Mr. Blank è prigioniero in una stanza chiusa. Alcune persone vengono a trovano, sembra che lo conoscano bene, che facciano parte del suo passato. Ma lui non ricorda nulla di loro, né della propria vita. Chi è Mr. Blank? Chi sono Anna Blume e Sophie Fanshawe? Chi è John Trause? E perché tutti ce l’hanno con Mr. Blank? Che azioni terribili ha compiuto per meritarsi questa espiazione, questa prigionia?

 

Le risposte ci vengono fornite da Paul Auster nel suo volume Viaggi nello scriptorium, libretto di cento densissime pagine, dove possiamo identificare o meno Mr.Blank con Auster stesso, scrittore prigioniero della sua scrittura e della sua scrivania, allontanato da una realtà incomprensibile e dolorosa di fronte alla razionalità.
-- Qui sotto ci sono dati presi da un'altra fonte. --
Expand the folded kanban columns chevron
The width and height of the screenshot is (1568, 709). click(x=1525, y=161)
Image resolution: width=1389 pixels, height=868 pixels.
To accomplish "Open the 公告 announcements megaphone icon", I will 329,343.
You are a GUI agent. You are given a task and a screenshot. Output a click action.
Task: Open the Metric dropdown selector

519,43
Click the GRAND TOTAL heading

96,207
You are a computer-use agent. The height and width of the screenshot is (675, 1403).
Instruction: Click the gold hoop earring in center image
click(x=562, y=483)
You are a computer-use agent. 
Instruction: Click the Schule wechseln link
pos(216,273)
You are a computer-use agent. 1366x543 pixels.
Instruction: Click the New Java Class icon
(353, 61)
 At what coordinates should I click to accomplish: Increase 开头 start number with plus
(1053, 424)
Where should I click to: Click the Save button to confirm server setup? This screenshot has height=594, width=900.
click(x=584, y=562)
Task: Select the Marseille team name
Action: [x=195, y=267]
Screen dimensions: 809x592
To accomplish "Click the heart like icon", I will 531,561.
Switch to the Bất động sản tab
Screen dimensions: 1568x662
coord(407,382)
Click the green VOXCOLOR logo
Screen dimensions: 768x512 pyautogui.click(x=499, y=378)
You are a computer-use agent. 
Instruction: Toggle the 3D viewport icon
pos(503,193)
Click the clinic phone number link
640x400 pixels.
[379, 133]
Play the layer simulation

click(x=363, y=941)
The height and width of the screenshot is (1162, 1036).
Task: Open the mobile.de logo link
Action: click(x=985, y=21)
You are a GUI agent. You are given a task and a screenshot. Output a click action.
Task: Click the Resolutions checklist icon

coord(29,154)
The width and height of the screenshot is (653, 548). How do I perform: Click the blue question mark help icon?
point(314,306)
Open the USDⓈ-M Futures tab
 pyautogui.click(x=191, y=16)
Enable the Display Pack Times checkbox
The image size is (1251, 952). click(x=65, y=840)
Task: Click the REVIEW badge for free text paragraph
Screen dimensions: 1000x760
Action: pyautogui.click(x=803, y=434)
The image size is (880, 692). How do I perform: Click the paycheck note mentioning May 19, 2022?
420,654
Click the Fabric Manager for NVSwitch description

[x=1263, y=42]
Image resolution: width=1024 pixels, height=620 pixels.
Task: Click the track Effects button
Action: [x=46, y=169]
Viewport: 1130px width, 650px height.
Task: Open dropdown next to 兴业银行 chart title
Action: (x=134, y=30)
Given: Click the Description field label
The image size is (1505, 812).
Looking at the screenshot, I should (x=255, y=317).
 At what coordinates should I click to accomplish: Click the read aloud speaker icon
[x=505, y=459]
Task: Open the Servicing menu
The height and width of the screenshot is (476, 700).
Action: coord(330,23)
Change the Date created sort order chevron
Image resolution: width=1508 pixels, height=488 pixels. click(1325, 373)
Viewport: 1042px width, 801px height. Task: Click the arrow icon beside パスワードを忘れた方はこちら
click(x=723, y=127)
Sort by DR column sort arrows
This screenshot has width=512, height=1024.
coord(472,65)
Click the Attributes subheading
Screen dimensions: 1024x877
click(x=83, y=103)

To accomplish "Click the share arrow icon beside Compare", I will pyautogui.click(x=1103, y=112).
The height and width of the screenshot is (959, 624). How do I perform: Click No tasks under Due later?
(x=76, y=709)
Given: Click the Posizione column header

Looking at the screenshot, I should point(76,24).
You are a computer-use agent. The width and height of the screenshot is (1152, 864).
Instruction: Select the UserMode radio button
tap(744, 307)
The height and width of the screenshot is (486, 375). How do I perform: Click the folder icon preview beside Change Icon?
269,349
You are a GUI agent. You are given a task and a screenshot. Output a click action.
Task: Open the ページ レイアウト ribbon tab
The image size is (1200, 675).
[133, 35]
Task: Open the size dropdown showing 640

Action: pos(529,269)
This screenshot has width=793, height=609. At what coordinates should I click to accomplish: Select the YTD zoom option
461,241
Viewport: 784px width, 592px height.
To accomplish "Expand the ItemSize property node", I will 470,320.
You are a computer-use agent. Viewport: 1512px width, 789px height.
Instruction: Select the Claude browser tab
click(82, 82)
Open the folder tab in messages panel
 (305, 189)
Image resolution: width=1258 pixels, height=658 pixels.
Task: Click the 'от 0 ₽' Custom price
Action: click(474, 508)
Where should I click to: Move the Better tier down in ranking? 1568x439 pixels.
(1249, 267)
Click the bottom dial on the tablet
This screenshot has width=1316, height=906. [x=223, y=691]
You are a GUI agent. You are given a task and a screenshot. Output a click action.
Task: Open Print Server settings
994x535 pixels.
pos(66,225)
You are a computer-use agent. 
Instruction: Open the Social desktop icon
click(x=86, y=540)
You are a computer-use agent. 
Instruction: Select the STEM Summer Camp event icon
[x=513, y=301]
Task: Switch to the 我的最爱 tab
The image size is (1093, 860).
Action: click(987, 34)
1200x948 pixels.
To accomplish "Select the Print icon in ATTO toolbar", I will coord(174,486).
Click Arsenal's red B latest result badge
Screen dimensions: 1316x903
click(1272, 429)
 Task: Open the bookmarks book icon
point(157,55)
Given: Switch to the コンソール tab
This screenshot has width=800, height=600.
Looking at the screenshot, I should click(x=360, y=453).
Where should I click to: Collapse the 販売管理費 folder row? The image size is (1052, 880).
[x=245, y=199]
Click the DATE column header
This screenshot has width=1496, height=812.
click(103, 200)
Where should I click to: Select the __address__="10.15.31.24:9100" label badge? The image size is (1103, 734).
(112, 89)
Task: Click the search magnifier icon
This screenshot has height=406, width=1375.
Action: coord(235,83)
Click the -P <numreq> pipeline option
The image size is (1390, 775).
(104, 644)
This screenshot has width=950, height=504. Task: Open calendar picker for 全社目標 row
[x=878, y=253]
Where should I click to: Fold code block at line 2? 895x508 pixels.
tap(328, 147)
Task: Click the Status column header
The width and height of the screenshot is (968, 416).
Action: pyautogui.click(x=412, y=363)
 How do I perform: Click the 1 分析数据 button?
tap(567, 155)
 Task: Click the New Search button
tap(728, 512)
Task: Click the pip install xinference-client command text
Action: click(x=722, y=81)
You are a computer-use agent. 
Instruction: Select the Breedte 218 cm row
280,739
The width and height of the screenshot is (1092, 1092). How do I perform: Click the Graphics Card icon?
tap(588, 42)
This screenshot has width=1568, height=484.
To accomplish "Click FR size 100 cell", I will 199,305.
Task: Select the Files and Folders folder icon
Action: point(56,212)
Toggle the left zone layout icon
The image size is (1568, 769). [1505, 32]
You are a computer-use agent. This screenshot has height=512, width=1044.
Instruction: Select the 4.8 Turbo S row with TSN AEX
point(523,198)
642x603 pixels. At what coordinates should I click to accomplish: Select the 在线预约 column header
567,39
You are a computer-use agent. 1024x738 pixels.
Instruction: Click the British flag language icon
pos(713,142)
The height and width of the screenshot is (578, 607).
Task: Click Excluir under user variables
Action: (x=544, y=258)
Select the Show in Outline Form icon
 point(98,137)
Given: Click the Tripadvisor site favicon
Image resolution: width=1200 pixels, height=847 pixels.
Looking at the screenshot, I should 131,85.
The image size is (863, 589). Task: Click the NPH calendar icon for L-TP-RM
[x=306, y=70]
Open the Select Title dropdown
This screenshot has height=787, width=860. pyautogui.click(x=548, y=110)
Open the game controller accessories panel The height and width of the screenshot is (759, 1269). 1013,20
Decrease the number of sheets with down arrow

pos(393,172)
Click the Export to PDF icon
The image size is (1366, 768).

Per chi segue Auster da tempo, tutto ciò non è di sicuro una novità, lo scrittore americano formatosi a Parigi e venuto in Europa per scoprire la letteratura, è un maestro del genere meta letterario, vedi la Trilogia di New York.

In quest’opera il cantore di Brooklyn cattura fin da subito l’attenzione del lettore, disorientandolo quando apparentemente non succede nulla, c’è solo Mr. Blank (per chi sa l’inglese questo è più che un indizio) che tra una visita e l’altra al gabinetto sta leggendo il manoscritto di un romanzo incompiuto, metafora della vita e dell’arte, fino alla visita di Anna:

“Le assicuro, Mr Blank, che non è colpa sua. Uno fa quel che deve, e poi le cose capitano… chiunque se ne lamenti non capisce cosa vuol dire essere vivi”.

Il risultato è un’opera letteraria ricca di  incastri e di intime confessioni. Un libro, questo che è un manuale di scrittura per gli aspiranti scrittori (quelli che non cercano di infilare violenza ovunque per vendere).